Imperva Incapsula Integration Guide

Imperva Incapsula is a cloud-based application delivery service that protects websites and increases their performance, improving end user experiences and safeguarding web applications and their data from attack.

Through an application-aware, global content delivery network (CDN), Incapsula provides any website and web application with best-of-breed security, DDoS protection, load balancing and failover solutions—available as standalone services or as an integrated solution.

With the growing number of attacks targeting organizations worldwide, operations teams are under more pressure than ever to stay on top of the increasing number of incidents. By using PagerDuty, Imperva Incapsula customers can now better manage incident response. Incapsula’s integration with PagerDuty gives your ops teams the tools they need to be more responsive to the growing volume of threats.

Getting Started

    In PagerDuty

    1. From the Configuration menu, select Services.

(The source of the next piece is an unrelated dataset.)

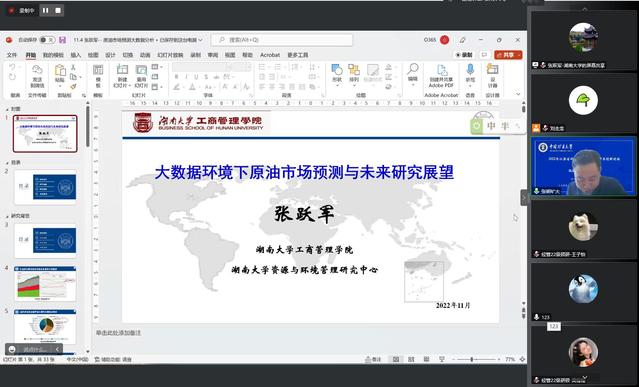639x387 pixels.
Task: Stop the screen recording
Action: 58,10
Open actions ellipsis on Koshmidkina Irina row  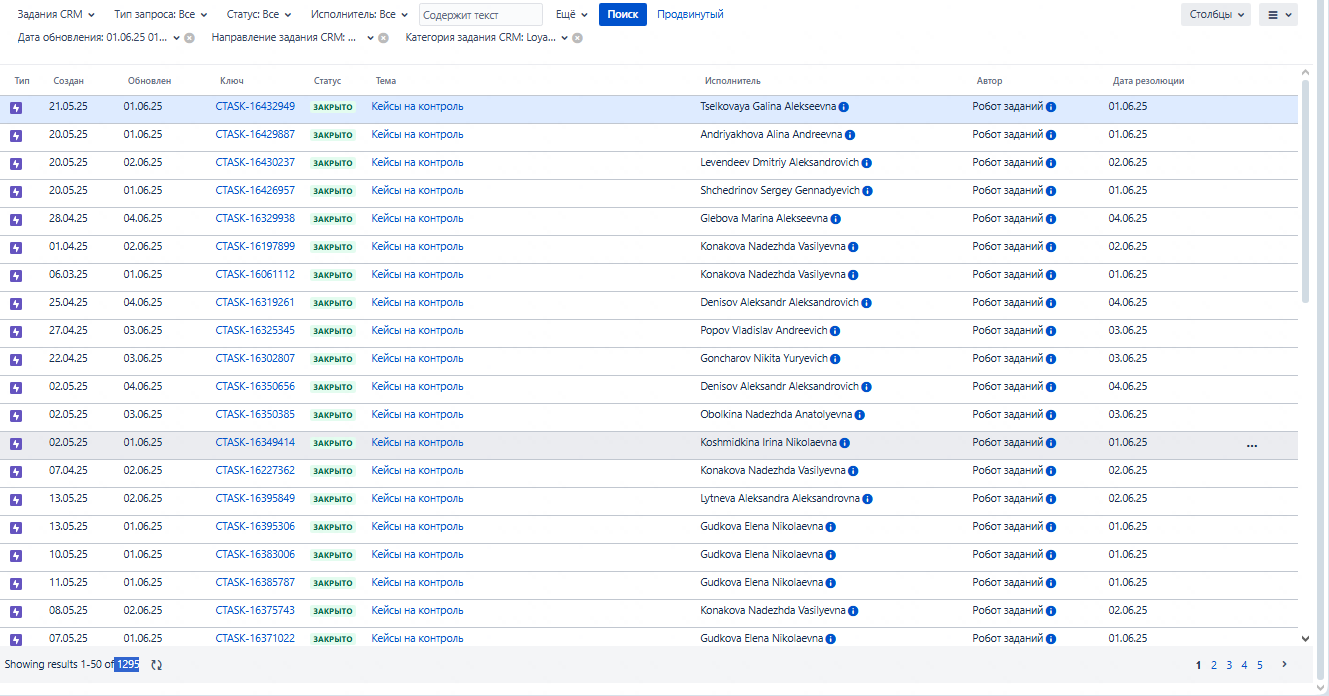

    2. On your Services page:

      If you are creating a new service for your integration, click +Add New Service.

      If you are adding your integration to an existing service, click the name of the service you want to add the integration to. then click the Integrations tab and click the +New Integration button.



    3. Select your app from the Integration Type menu and enter an Integration Name.

      If you are creating a new service for your integration, in General Settings, enter a Name for your new service. Then, in Incident Settings, specify the Escalation Policy, Notification Urgency, and Incident Behavior for your new service.

    4. Click the Add Service or Add Integration button to save your new integration. You will be redirected to the Integrations page for your service.


    5. Copy the Integration Email for your new integration: RS_email_pd_3
    6. You can leave the PagerDuty configuration here to accept all emails from Incapsula, or you can create email rules to filter out non important issues and automatically resolve alerts when Incapsula detects that an issue is resolved. In the below example, the Email Filters section was used to only accept emails which do not match the regex: Weekly Report for(.*)


    7. This will filter out weekly report emails, which don’t represent an urgent issue and shouldn’t wake up on-call users. If desired, you can create rules on a second service to accept these emails and either alert a different escalation policy, or alert your existing escalation policy using low-urgency notification rules.

      In the Email Management section, custom email parsing rules were created to trigger an incident if the email body contains We suspect that your site is under a DDoS attack and to resolve the same incident if the email body contains Seems that the DDoS attack has ended. The incident key is set on both the trigger and resolve rules to match all text that follows
      DDoS Alert:

    8. Now, when Incapsula detects an issue and sends a notification to your service email address, you’ll see the email appear as an incident in PagerDuty. If you’ve configured trigger/resolve rules, you’ll see these incidents automatically resolve when an email matching your resolve rule is sent from Incapsula to your PagerDuty service.


    Can Incapsula create PagerDuty alerts for conditions other than DDoS attacks?

    Yes! You can trigger/resolve rules for any alert that Incapsula can send a notification on: SQL injection, cross site scripting, remote file inclusion, and illegal resource access request blocks are just some of the possibilities.  You’ll just need to make sure that your service contains trigger and resolve rules which match information contained somewhere in the email Incapsula sends for that alert, and that you set an incident key based on information contained in both your trigger and resolve emails to match the incoming emails to each other correctly.